### Opdrachten
1) Druk uit de uitspraaktekst letterlijk het stuk af dat opent met de woorden waarin "De Afdeling is" staat en sluit met "het Activiteitenbesluit milieubeheer.".
2) Zet de uitspraaktekst voort na de laatste zin die er staat.

### Tekstblok
2.       De Afdeling heeft in de tussenuitspraak overwogen dat het college zich er niet voldoende van heeft vergewist of het onderzoek van JM Ecologie zorgvuldig tot stand is gekomen. Zij heeft het college opgedragen de geconstateerde gebreken te herstellen.

De Afdeling is in de tussenuitspraak niet ingegaan op alle hogerberoepsgronden van de Stichting. In de tussenuitspraak is in dit verband overwogen dat in de einduitspraak over die gronden zal worden beslist. De Afdeling zal hierna eerst ingaan op die gronden van de Stichting. Daarna zal worden beoordeeld of het college het in de tussenuitspraak geconstateerde gebrek heeft hersteld.

De einduitspraak

Beoordeling van de nog te bespreken hogerberoepsgronden

3.       De Stichting heeft in hoger beroep gronden aangevoerd over de uitgevoerde stikstofberekening, de mogelijke bodemverontreiniging, de geluidsoverlast die de nieuwe bewoners zullen ondervinden, het ontbreken van een asbestinventarisatie en het ontbreken van een melding als bedoeld in artikel 1.10 van het Activiteitenbesluit milieubeheer.

### Aangeleverde gegevens
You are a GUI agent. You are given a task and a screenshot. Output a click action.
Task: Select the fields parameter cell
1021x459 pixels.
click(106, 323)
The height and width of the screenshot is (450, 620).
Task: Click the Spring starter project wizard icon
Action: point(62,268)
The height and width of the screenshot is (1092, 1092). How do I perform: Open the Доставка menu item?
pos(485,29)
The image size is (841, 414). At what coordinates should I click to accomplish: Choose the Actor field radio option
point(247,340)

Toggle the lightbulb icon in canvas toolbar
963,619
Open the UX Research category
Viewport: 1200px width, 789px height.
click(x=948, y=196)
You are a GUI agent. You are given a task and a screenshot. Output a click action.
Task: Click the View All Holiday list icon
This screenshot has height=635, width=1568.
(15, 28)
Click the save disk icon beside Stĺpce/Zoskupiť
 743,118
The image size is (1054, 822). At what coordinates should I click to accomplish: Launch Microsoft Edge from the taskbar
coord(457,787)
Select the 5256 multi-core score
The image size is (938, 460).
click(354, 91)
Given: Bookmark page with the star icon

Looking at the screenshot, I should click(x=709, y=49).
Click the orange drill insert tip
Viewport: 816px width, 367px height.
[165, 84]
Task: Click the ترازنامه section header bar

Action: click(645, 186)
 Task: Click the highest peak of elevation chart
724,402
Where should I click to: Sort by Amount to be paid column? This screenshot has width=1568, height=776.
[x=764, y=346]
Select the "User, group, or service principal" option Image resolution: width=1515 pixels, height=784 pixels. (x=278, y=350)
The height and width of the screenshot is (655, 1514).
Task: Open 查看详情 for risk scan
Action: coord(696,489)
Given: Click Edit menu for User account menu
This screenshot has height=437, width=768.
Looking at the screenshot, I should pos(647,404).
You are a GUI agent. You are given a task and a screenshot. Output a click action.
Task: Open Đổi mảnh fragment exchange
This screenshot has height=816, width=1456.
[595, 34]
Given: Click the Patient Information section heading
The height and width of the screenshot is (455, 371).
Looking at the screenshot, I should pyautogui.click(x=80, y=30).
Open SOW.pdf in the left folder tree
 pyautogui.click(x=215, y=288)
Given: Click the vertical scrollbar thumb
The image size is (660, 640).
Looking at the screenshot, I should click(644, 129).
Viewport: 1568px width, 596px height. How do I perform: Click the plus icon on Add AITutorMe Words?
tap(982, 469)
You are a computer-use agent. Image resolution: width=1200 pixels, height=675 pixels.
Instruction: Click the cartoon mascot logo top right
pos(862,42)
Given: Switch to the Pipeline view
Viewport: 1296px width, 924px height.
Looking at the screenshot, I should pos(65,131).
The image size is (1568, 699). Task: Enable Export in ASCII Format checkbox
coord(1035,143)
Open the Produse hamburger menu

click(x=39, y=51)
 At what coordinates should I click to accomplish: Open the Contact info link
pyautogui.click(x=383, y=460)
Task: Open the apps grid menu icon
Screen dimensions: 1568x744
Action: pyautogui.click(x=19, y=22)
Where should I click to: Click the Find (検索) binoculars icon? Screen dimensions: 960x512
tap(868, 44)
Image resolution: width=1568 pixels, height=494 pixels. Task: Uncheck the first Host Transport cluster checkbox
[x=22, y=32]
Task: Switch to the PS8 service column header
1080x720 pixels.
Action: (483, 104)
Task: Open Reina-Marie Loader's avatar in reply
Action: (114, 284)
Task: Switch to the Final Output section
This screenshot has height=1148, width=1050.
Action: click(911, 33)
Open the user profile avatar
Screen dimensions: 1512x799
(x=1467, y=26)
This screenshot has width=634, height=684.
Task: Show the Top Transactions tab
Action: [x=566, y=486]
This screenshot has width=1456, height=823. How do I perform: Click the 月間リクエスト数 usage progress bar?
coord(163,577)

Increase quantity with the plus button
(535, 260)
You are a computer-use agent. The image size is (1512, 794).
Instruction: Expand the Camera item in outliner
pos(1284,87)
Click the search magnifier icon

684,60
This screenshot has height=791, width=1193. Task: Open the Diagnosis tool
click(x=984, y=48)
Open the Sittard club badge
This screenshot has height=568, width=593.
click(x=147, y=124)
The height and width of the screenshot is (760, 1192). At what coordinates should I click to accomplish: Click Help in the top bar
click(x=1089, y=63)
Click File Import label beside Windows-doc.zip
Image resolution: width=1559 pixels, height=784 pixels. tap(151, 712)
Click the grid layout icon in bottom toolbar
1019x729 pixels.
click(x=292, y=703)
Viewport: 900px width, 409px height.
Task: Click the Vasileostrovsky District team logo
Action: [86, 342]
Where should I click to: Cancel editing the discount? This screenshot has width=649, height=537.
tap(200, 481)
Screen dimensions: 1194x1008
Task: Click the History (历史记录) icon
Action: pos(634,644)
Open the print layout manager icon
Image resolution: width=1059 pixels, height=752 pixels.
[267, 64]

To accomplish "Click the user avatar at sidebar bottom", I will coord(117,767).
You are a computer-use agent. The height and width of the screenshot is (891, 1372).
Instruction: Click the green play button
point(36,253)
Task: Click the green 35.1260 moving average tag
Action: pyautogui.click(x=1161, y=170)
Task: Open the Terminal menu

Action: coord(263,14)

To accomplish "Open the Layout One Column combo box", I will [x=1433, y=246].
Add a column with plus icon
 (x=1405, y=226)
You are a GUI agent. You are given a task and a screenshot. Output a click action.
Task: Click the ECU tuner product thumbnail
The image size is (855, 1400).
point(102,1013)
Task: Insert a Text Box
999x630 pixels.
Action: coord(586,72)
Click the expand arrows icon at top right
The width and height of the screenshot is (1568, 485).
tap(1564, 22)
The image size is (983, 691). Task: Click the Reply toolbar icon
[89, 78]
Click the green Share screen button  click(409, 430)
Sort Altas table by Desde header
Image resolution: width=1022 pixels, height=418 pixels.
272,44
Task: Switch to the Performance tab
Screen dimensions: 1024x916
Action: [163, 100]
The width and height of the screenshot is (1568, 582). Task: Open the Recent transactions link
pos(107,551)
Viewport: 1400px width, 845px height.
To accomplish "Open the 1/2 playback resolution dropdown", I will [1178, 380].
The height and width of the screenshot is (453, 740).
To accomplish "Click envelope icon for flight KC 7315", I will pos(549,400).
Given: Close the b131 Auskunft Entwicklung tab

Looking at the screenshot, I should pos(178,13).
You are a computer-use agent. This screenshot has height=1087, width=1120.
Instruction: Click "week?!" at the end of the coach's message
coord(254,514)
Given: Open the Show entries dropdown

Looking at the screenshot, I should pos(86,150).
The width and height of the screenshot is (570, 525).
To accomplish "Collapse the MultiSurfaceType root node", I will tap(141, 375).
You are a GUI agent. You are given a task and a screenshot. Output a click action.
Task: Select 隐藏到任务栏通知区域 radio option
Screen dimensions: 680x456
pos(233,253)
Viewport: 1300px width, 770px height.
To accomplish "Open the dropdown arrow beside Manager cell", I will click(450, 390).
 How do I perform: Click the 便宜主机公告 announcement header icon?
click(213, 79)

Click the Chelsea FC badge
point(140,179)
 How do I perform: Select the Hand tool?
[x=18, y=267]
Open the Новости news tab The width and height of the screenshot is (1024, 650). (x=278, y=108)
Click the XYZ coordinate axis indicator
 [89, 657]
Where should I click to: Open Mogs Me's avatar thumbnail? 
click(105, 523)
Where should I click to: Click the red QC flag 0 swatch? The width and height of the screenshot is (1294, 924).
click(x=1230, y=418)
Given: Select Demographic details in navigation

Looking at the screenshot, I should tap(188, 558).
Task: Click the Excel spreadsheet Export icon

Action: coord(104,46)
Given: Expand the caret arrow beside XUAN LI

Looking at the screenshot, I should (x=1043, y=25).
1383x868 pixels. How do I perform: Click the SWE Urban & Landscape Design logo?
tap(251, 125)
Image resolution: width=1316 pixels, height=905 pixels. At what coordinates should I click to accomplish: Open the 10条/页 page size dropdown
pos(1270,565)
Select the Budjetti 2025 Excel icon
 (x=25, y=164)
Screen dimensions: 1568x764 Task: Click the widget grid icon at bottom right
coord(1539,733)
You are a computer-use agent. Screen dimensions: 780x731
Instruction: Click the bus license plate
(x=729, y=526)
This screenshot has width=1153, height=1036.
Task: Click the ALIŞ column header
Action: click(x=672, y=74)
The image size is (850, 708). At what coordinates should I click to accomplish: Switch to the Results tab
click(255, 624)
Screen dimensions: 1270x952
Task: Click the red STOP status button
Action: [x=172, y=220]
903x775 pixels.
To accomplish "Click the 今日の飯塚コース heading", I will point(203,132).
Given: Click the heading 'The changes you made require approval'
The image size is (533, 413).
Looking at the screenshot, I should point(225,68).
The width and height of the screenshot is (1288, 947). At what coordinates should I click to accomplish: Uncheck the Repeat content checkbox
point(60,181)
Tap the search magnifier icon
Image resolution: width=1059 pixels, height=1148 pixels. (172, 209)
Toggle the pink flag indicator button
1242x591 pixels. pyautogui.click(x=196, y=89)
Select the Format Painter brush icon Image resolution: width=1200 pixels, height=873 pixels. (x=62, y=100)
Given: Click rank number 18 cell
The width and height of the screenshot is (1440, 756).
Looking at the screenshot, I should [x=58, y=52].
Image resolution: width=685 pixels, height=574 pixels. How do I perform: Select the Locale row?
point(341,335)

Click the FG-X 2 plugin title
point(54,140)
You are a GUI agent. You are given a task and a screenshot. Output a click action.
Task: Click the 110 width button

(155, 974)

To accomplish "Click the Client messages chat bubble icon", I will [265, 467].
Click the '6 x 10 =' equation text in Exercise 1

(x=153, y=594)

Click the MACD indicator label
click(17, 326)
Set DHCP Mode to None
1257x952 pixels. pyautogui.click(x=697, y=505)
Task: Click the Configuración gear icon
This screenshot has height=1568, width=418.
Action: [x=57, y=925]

### Verwachte antwoorden
1)
De Afdeling is in de tussenuitspraak niet ingegaan op alle hogerberoepsgronden van de Stichting. In de tussenuitspraak is in dit verband overwogen dat in de einduitspraak over die gronden zal worden beslist. De Afdeling zal hierna eerst ingaan op die gronden van de Stichting. Daarna zal worden beoordeeld of het college het in de tussenuitspraak geconstateerde gebrek heeft hersteld.

De einduitspraak

Beoordeling van de nog te bespreken hogerberoepsgronden

3.       De Stichting heeft in hoger beroep gronden aangevoerd over de uitgevoerde stikstofberekening, de mogelijke bodemverontreiniging, de geluidsoverlast die de nieuwe bewoners zullen ondervinden, het ontbreken van een asbestinventarisatie en het ontbreken van een melding als bedoeld in artikel 1.10 van het Activiteitenbesluit milieubeheer.

2)
De Stichting heeft dit niet eerder aangevoerd. In het omgevingsrecht kunnen beroepsgronden niet voor het eerst in hoger beroep worden aangevoerd. Een uitzondering wordt gemaakt als uitgesloten is dat andere belanghebbenden daardoor worden benadeeld. Die uitzondering doet zich bij deze beroepsgronden niet voor. De Afdeling zal deze beroepsgronden dus niet inhoudelijk bespreken.

De aanvullende motivering van 4 maart 2022

4.       Bij brief van 4 maart 2022 heeft het college een notitie van JM Ecologie van 3 maart 2022 overgelegd, die is opgesteld naar aanleiding van de tussenuitspraak. Volgens het college is met die notitie, waarin een nadere toelichting is gegeven op het uitgevoerde onderzoek en het uitgebrachte advies van 11 september 2019, geen aanleiding te veronderstellen dat het onderzoek op onzorgvuldige wijze tot stand is gekomen. Volgens het college kon het eerdere advies van JM Ecologie aan zijn besluit ten grondslag worden gelegd.

Beoordeling van de zienswijze

5.       De Stichting voert aan dat het college met de notitie van JM Ecologie nog steeds niet heeft gemotiveerd dat het eerder uitgevoerde onderzoek naar de aanwezigheid van vleermuizen in het pand overeenkomstig het Vleermuizenprotocol is uitgevoerd.

5.1.    De Stichting heeft in hoger beroep aangevoerd dat JM Ecologie het Vleermuizenprotocol ten onrechte niet heeft gevolgd. Zij heeft in dit verband aangevoerd (a) dat uit het rapport van JM Ecologie niet kan worden opgemaakt dat de determinatie van vleermuizen met geluidswaarneming heeft plaatsgevonden, (b) dat niet blijkt dat de door JM Ecologie ingezette waarnemers deskundig waren en (c) dat uit eigen waarneming van buurtbewoners is gebleken dat gedurende een dag het verkeerde pand is bekeken.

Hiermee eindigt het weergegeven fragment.